第2章 本気の裏側
暫くして、緑谷に順番が回った。
相澤が投げ渡した球を慌てて受け取ると、緑谷はぎこちない足取りで白円に向かって歩き出す。
その顔色は青白く、冷たい風に晒されているかのようだった。
彼はどの種目でも自信のない表情を浮かべ、目立つ記録を出すこともなければ、個性を使う気配もない。

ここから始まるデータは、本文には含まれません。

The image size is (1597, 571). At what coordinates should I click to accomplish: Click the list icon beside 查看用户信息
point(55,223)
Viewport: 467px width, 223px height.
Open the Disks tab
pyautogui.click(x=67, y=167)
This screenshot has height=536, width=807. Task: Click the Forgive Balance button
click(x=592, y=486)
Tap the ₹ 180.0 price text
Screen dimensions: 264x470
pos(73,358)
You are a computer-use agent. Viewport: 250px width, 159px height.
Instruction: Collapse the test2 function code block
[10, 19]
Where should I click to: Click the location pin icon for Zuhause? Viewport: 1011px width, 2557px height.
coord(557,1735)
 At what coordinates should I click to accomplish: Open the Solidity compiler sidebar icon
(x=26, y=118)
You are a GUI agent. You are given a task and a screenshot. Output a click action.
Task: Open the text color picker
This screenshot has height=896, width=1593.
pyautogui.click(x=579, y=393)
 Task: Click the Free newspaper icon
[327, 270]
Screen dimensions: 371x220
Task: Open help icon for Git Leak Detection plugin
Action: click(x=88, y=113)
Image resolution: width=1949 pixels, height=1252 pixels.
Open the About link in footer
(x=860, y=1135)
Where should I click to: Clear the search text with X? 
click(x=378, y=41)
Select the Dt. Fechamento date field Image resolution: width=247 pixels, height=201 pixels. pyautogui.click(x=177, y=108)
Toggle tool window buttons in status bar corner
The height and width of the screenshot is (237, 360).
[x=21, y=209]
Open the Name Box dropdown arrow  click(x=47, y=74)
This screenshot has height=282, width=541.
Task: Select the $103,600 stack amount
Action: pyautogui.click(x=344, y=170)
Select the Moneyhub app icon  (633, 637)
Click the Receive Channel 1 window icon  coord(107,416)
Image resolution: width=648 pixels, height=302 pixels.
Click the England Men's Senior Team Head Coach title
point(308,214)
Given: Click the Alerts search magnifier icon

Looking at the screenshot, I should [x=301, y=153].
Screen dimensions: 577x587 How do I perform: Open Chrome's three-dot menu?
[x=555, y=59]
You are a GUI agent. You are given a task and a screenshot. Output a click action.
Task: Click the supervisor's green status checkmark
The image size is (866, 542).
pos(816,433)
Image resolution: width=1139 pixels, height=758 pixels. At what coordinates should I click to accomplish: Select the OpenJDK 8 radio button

中学時代の個性を禁止された体力テストのようにこなしていた。
「緑谷くんはこのままだとマズいぞ……?」
「ったりめーだ。無個性のザコだぞ」
周囲の視線が緑谷に集まり、飯田たちは彼を心配そうに見守る。
緊張が漂う中、爆豪が腹立たしげに吐き捨てた一言は、緑谷の状況を一層際立たせた。
「……無個性?」
飯田がすかさず入試の出来事を説明し始めたが、その声は結の耳には届かなかった。
爆豪の言葉はあまりにも衝撃的で、結の心に困惑を呼び起こしていた。
息が詰まるような感覚に胸が強く締めつけられる。
誰もが生まれつき"個性"という超常能力を持つ時代に、力を持たずに生まれる人間はひどく珍しい。
そして、無個性であることはいつの時代も辛辣な言葉を浴びせられる理由となる。
個性を隠している者も同様に似た痛みを抱える。
そんな冷めた現実を、結は嫌というほど知っていた。
緑谷が力任せに投げる構えを取ると、視線が集まった。
放たれた球は爆風をまとって飛ぶことも、重力を無視するような不思議な動きを見せることもない。
ただ静かに、普通の弧を描いて地面に吸い込まれていった。
「46m」
無機質な声が記録を告げる。
淡々とした数字に、期待していた人々の心が沈んでいくのが伝わった。
刺さる視線に耐えかねた緑谷は青ざめた顔で両手を見つめ、動揺する。何の変哲もない結果がそこにあった。